Republican Assemblyman Declan O’Scanlon summarized the program, which is budgeted for $2 million and would provide $10,000 scholarships for low-income students at “chronically failing’’ schools, by saying, “It’s all about pulling kids out of failing schools and putting them in better schools.

“Folks are less afraid that it’s going to do damage, and they are more afraid it will work,” he said.

Education Commissioner Christopher Cerf agreed that OSA opponents have a certain motivation. “They are afraid it will damage the status quo.

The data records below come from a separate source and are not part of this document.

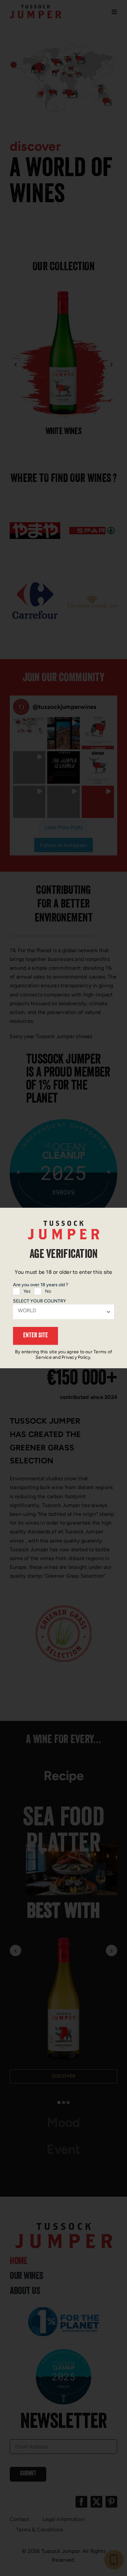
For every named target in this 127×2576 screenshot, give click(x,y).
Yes (27, 1291)
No (48, 1291)
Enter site (35, 1336)
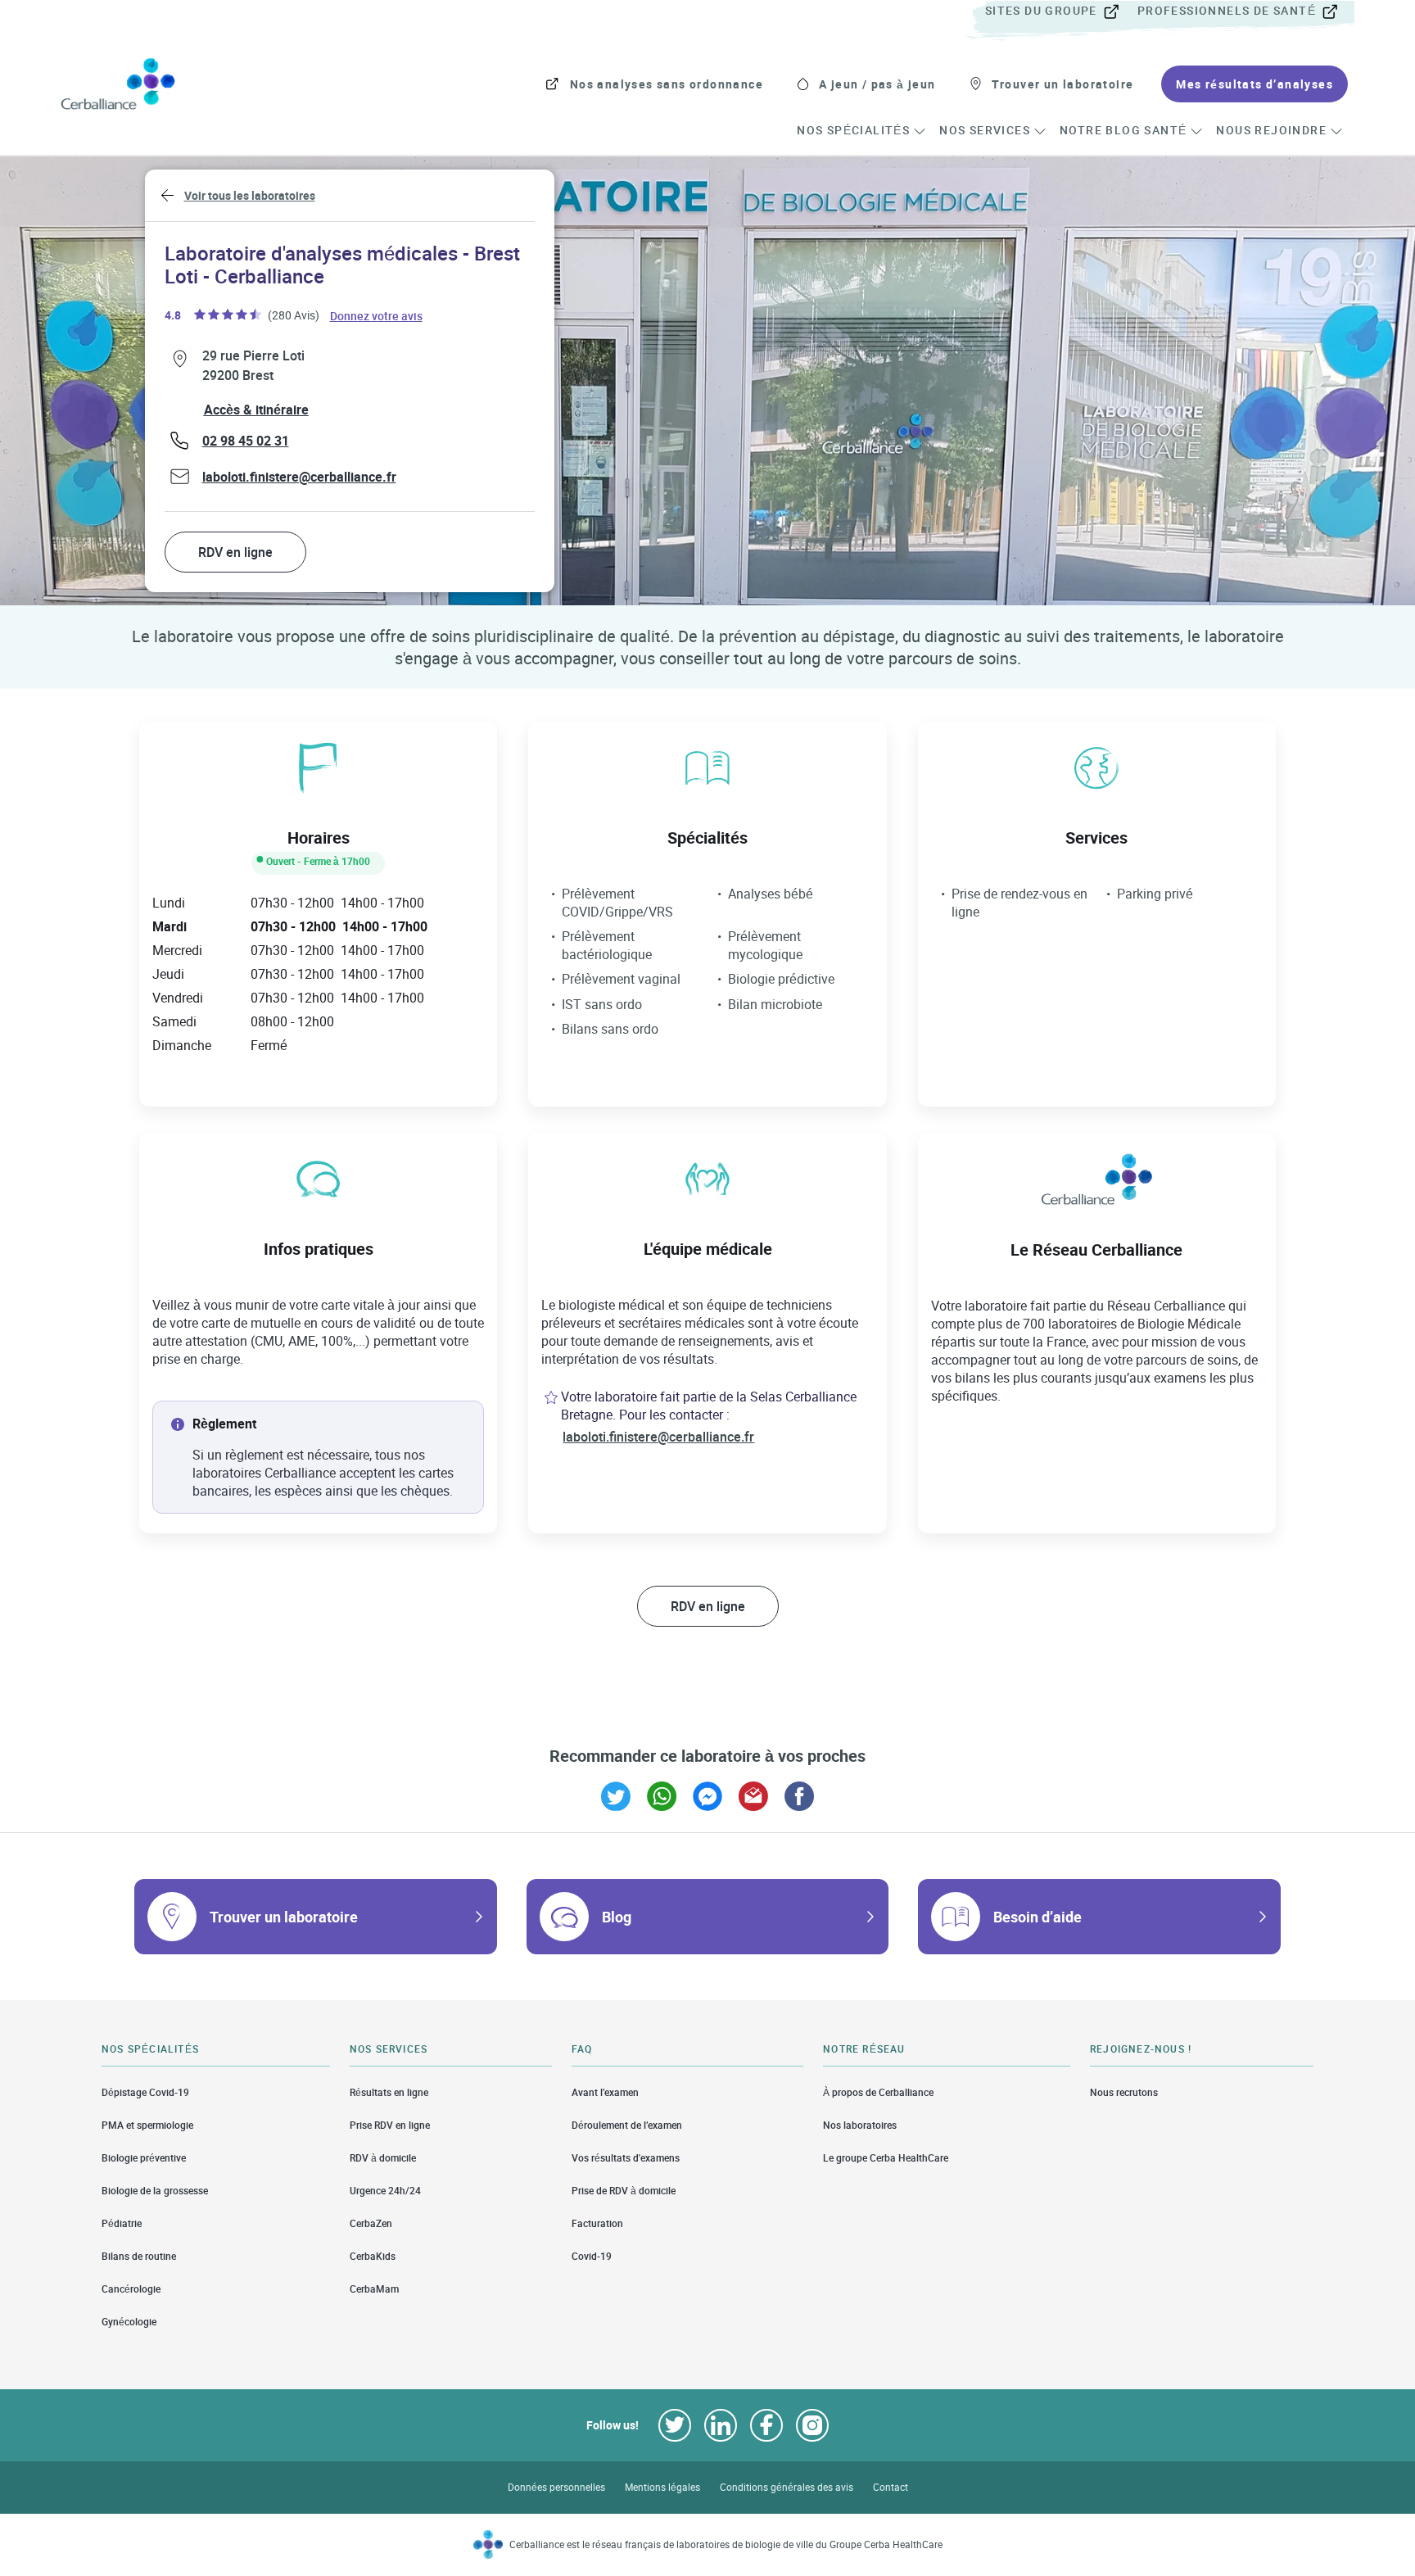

This is about protecting the terrain of the existing bureaucracy,” he said.

Committee Chairman Democrat Vincent Prieto pointed out that not every student of a so-called “failing’’ school is a failing student.

And Democrat Gary Schaer pointed out that since the pilot OSA will affect roughly just 200 children, how can any sound analysis of its success or failure be accomplished with that amount of students.

Cerf agreed that the number of children is probably too small, but added that even so, “after two years we should have something of value’’ on which to assess the program.

He said that if a parent is dissatisfied with their child’s progress under the OSA pilot effort, the parent could remove the student from participation.

“Academic progress is absolutely the essential measure” of the success or failure of OSA, Cerf said.

Committee members touched on a number of other issues.

*Bonnie Watson Coleman renewed her frustration with the glacial pace of repair work at Trenton Central High School.  The project, which she has said previously should have been on the initial list of new construction projects at the Schools Development Authority, is on track to have roof repair work go out for design bids, she was told.

But the Trenton high school needs to be replaced, she said. “It is one of the worst conditions a teacher should teach in, a child should learn in. How do we get beyond the rhetoric? We need to know when we’re going to get anything done.”

*Democratic members criticized the fact that hundreds of districts have to shoulder more of the burden for debt service.

John Burzichelli said the assessment on construction turned into a “hidden’’ tax on districts.